A half nod tells me she is ready. Back to the task at hand. Let’s make that left.

A couple of blocks later, we are in front of The Pembridge Place School and kids are spilling out of cars, and parents and nannies and volunteer traffic wardens in fluorescent vests are corralling them through the front doors. Lots of running, and yelling about not running, and a few don’t forget your backpack!s are cried with urgency, as if any of this is important.

Sophie gives me a quick hug, which I return, my desperation apparent in the way I grasp her bony shoulders for too long and the way she wiggles out of my hands. Then she runs into the school, brave and stiff, pretending she’s just like all the other kids. An act she will have to keep up until four o’clock.

5

Twenty seconds into the launch and fifty-three seconds before the explosion, Lucy passed me a note in our eighth-grade history class that said: Ten bucks the shuttle goes down. A typical Lucy comment, perverse and poking fun at everyone else’s earnestness—the way the school had celebrated Christa McAuliffe, the “teachernaut” from New Hampshire, with a full rah-rah lesson plan around the space program, and the way we were all watching now, clichés of patriotic wonder: slack jawed and glassy eyed. And of course the Challenger wasn’t going down; it couldn’t, because Christa was on board, the whole world already on a first-name basis with the woman with the perfect jumpsuit and the permed hair, who looked just like all of our friends’ mothers.

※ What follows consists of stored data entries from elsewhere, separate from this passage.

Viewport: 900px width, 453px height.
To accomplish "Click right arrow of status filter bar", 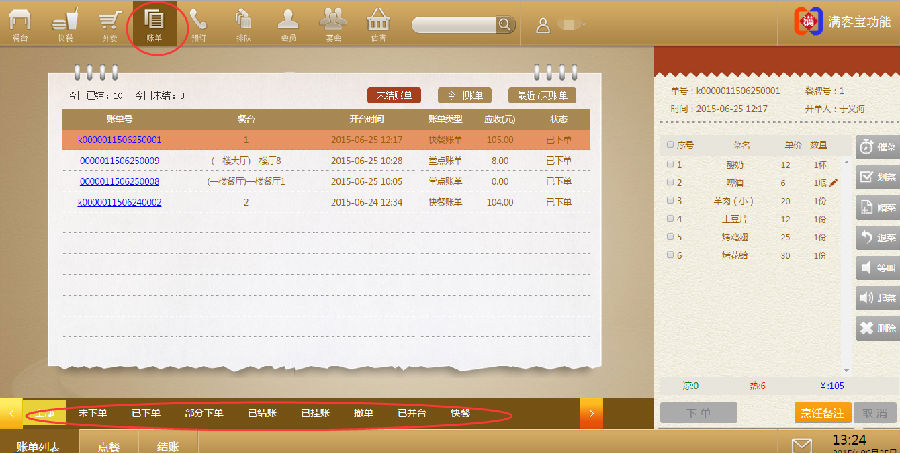I will (591, 412).
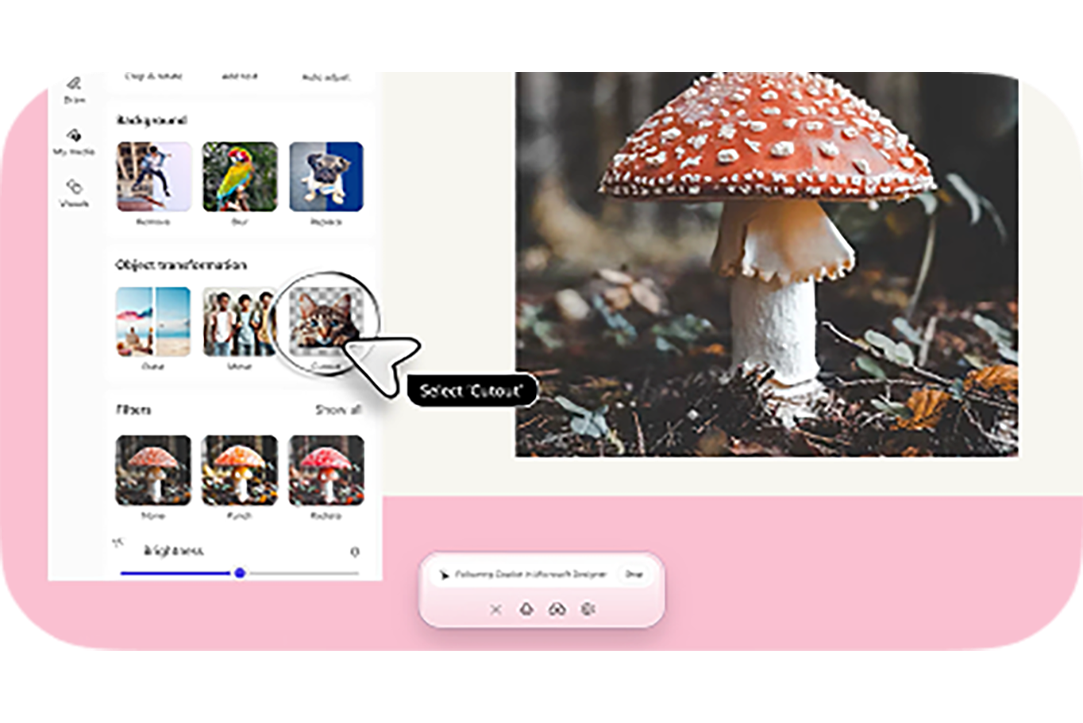Close the Copilot bar with the X icon

coord(496,608)
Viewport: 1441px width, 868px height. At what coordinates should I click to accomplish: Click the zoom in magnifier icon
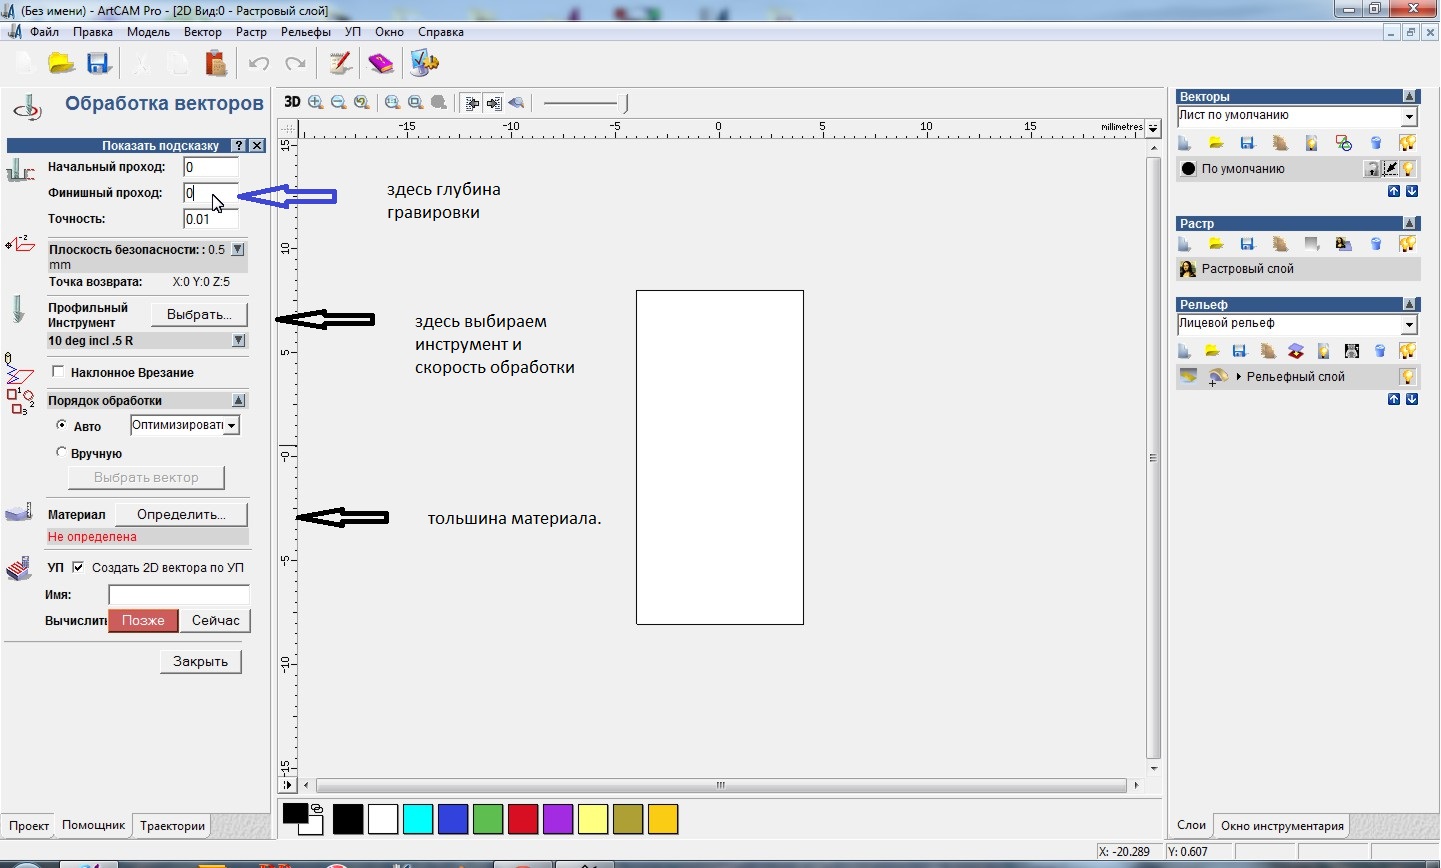[x=316, y=102]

Fifty seconds into the launch, and twenty-three seconds before the explosion, I wrote a note back that said: Lu, just shut up and watch!

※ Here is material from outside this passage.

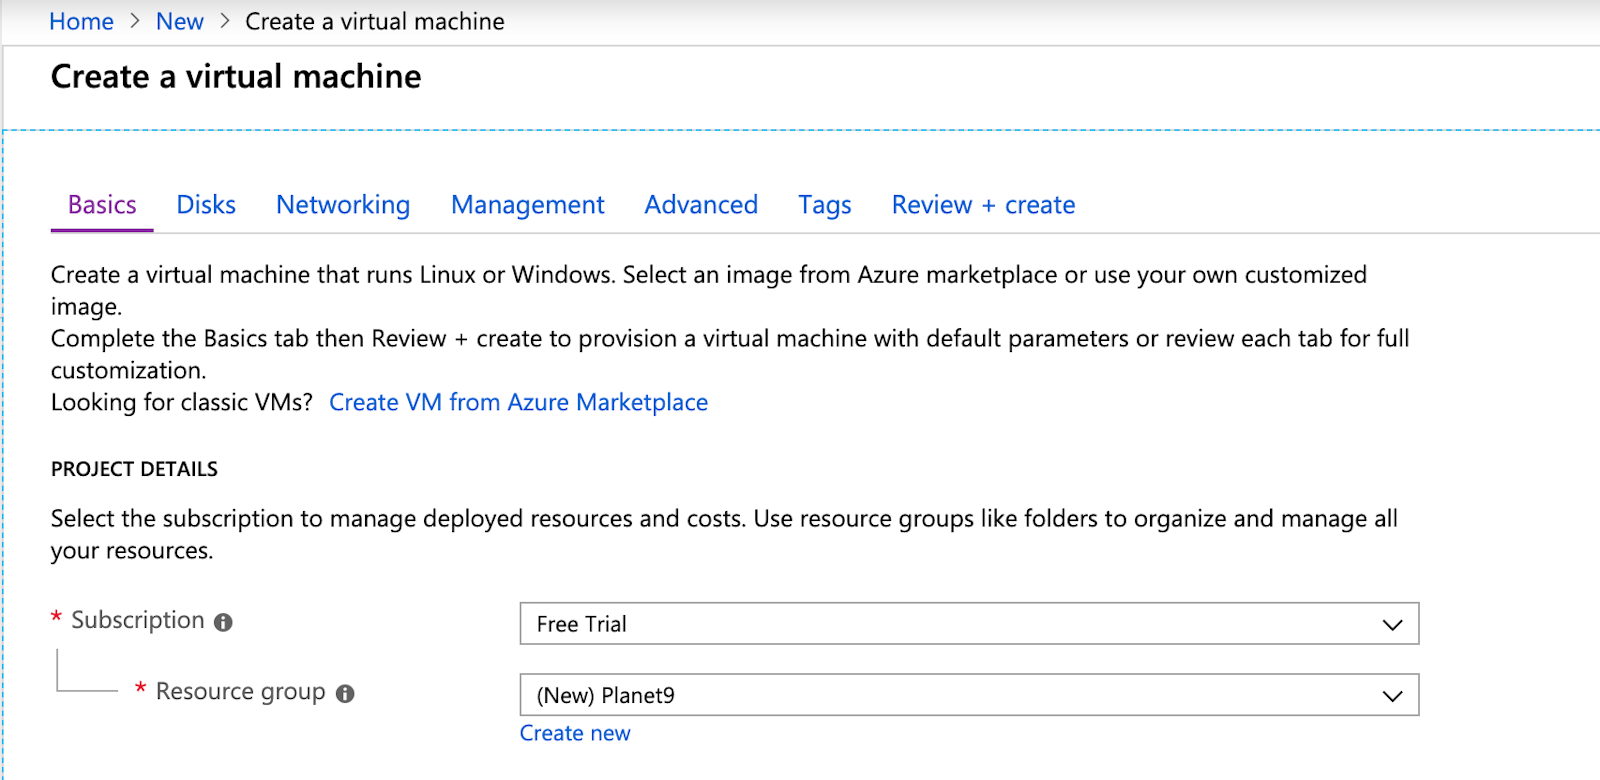Expand the Resource group dropdown showing Planet9
1600x780 pixels.
pos(968,696)
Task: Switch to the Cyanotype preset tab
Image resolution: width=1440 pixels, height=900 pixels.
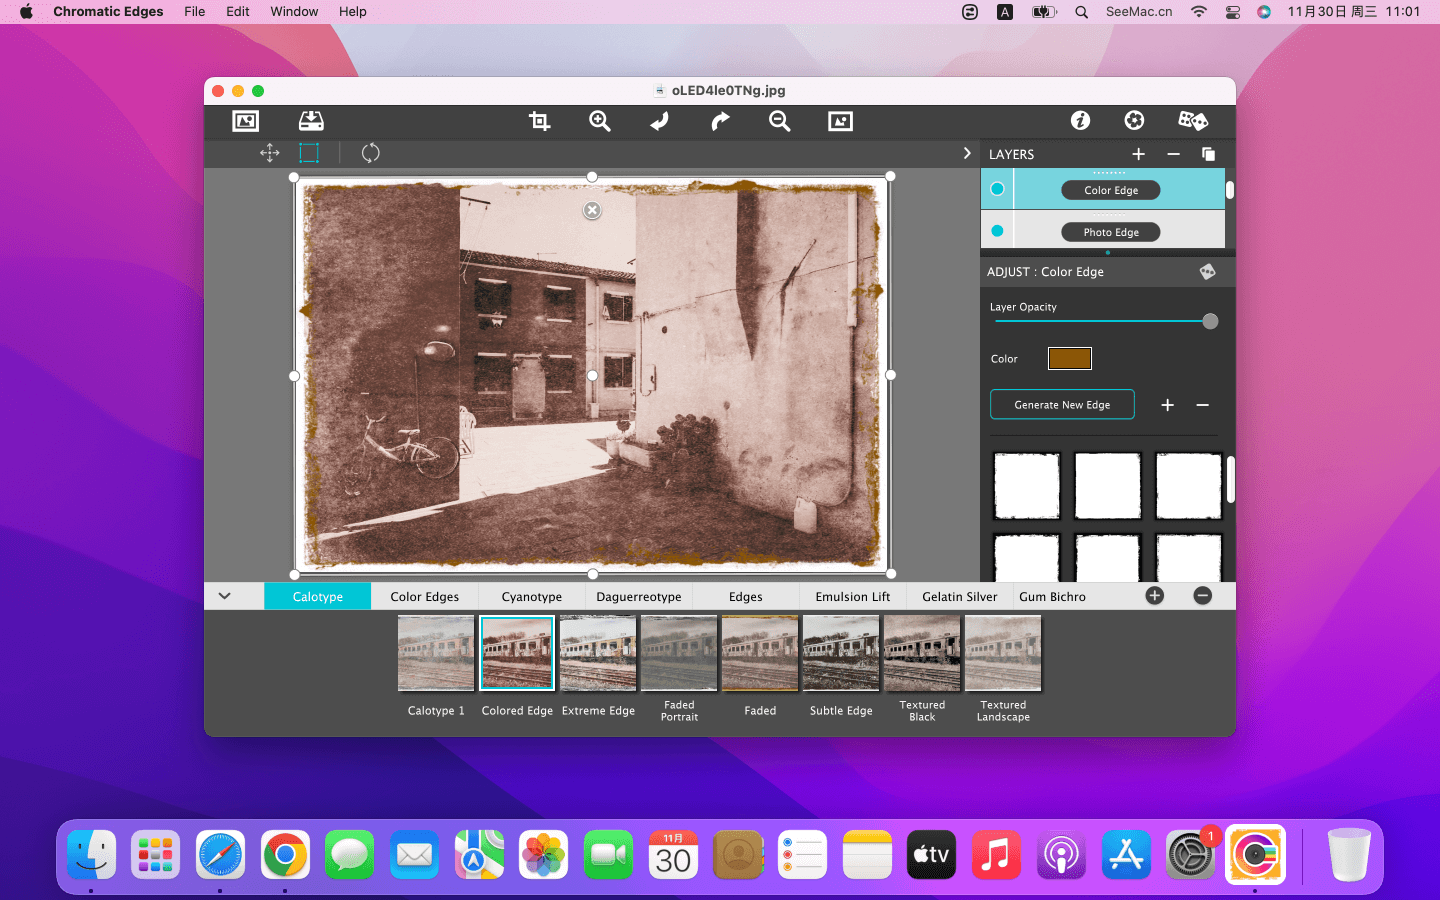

When we couldn’t see the shuttle anymore and it was just a plume of smoke, I thought: Wow, Christa’s in space.

And then the explosion: a globe of fire erupting, loud like ammunition, right there on the television, right there in the Florida sky. A voice was still reciting coordinates—later we would find out that mission control was reading from its notes, not looking at the screen—and so for a moment there was a disconnect between what we were hearing and what we were seeing, and what we understood but were not yet ready to believe. We had just watched seven people die.

Lucy made the transition to reality the fastest, even before our teacher, and it was only when I saw the scared look in her eyes that I realized that Christa wasn’t in space after all.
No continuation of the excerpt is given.